Reinforcement learning of reactive navigation for computer animation of simulated agents
Welton Becket
- Year
- 1997
- Citations
- 2
Abstract
Behavioral control has been an effective method for controlling low-level motion for autonomous agents. However, one difficulty is the complexity of designing behaviors and arbitration among behaviors for all but the simplest navigation or motor control tasks. The approach taken here applies reinforcement learning techniques with delayed rewards to behavioral control, building on existing approaches from robotics, computer graphics, and machine learning by dealing with issues specific to autonomous agents for computer animation.

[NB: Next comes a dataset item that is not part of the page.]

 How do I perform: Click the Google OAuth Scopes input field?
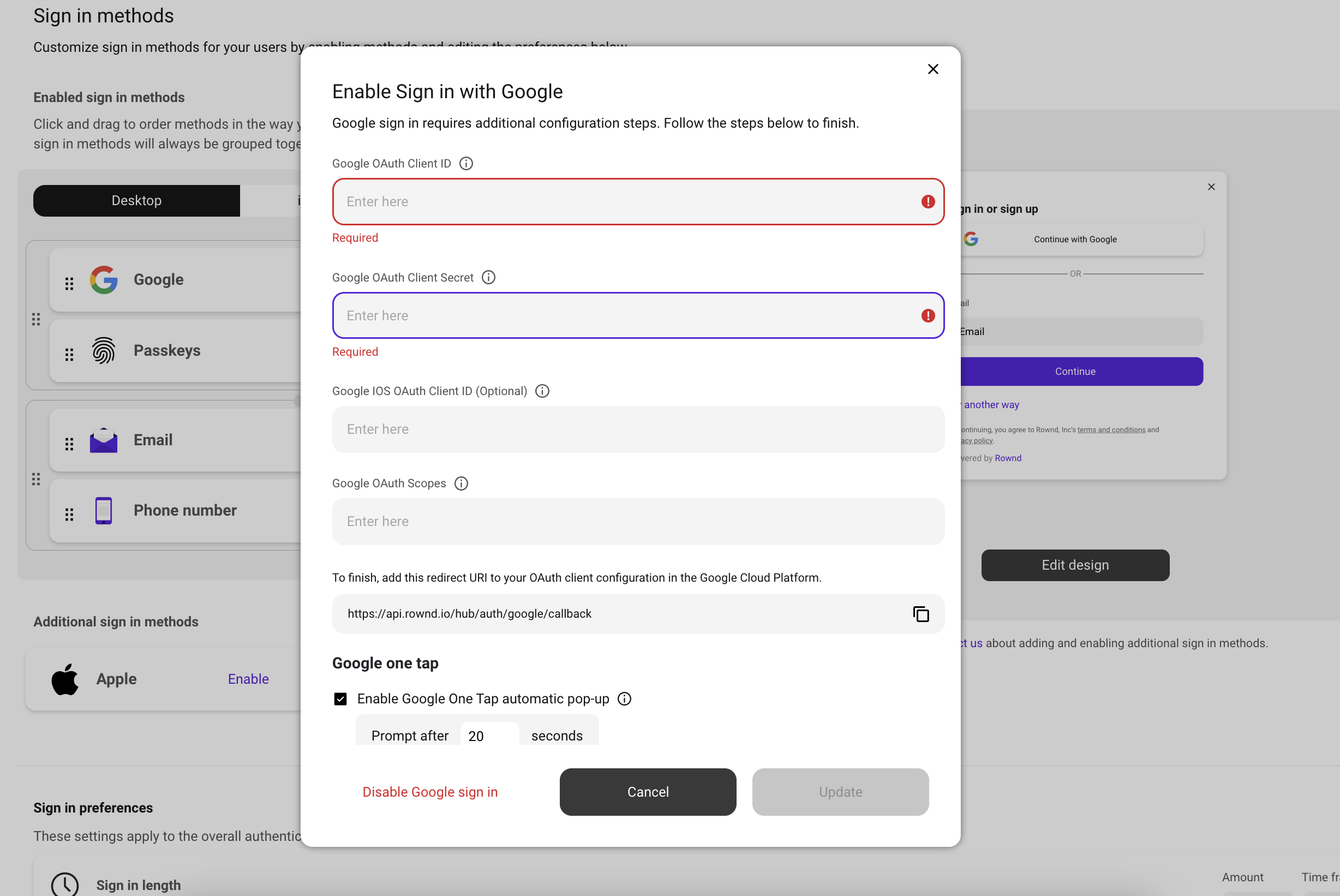[638, 521]
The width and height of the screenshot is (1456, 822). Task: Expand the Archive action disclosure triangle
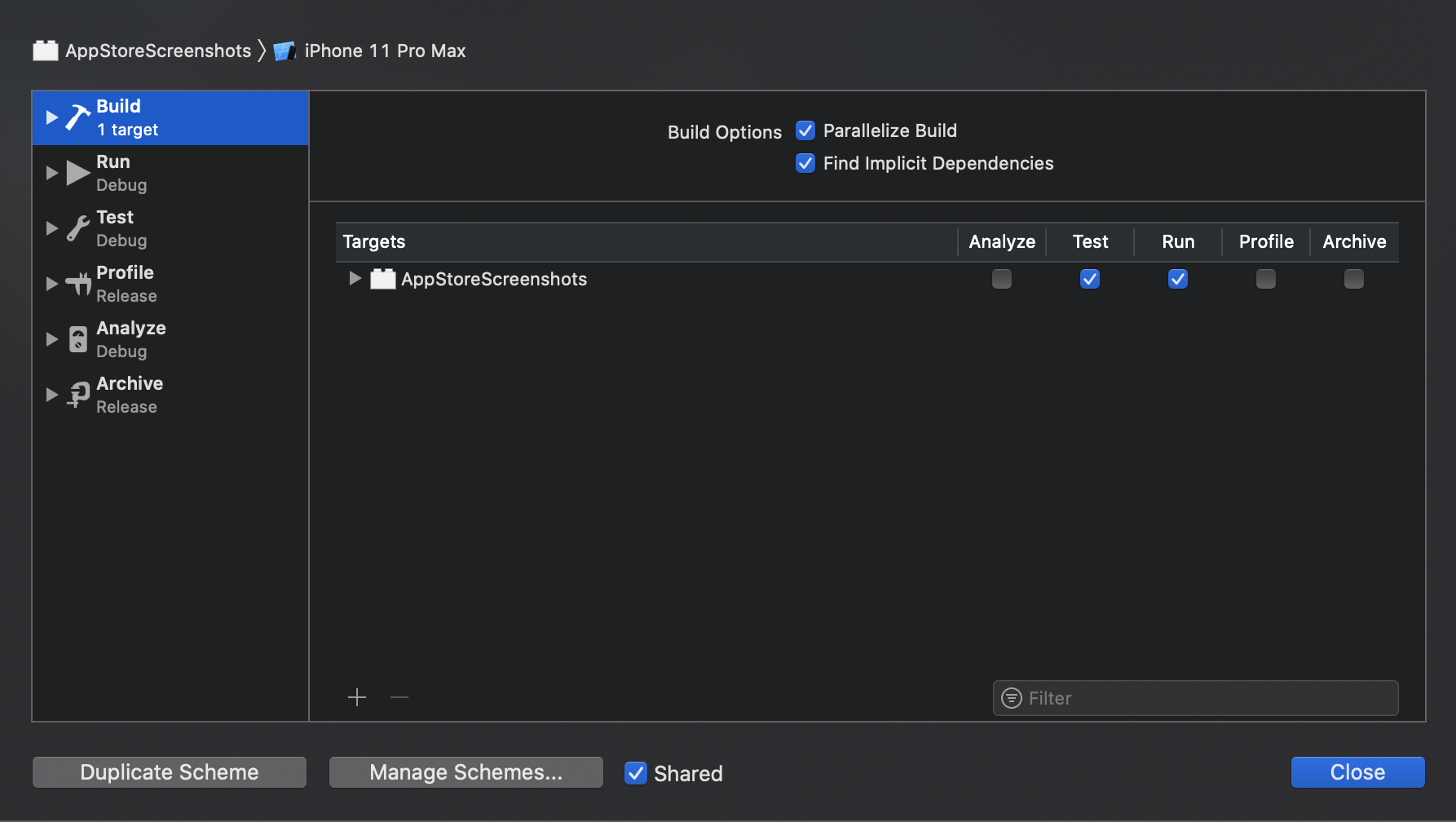coord(52,395)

In addition, behaviors are assumed to be part of a larger architecture, such as a symbolic reasoner or task-network system, so that the learning can focus on problems for which behavioral control is most appropriate. Three learning approaches are first considered and compared on two single-agent navigation problems where agents have only local information through simulated sensors. The first uses numerical optimization to find a single configuration of parameters of behaviors. This method is very fast and takes advantage of pre-defined behaviors. However, it is conceptually limited because it does not change parameters over time. The second approach models the problem as a Markov Decision Process (MDP) and finds a policy (a mapping from states to actions) that directly learns behavior from delayed reinforcement without the use of pre-defined behaviors. This approach, though conceptually very powerful, is extremely slow even when a generalization method is applied. The third approach, behavior-parameter learning (BP-learning), combines advantages of the first two approaches by learning a policy from perceived state to parameters of pre-defined behaviors using an MDP model: it uses the second approach to schedule rather than optimize the parameters of the first approach. This solution is both powerful, due to varying parameters, and quick, to converge because it takes advantage of pre-defined behaviors. The power of BP-learning for animation is then demonstrated on a group navigation problem which is extremely-difficult to solve by hand. Finally, all three methods are found to be applicable in different situations and can apply to other single-agent and group navigation problems for computer animation.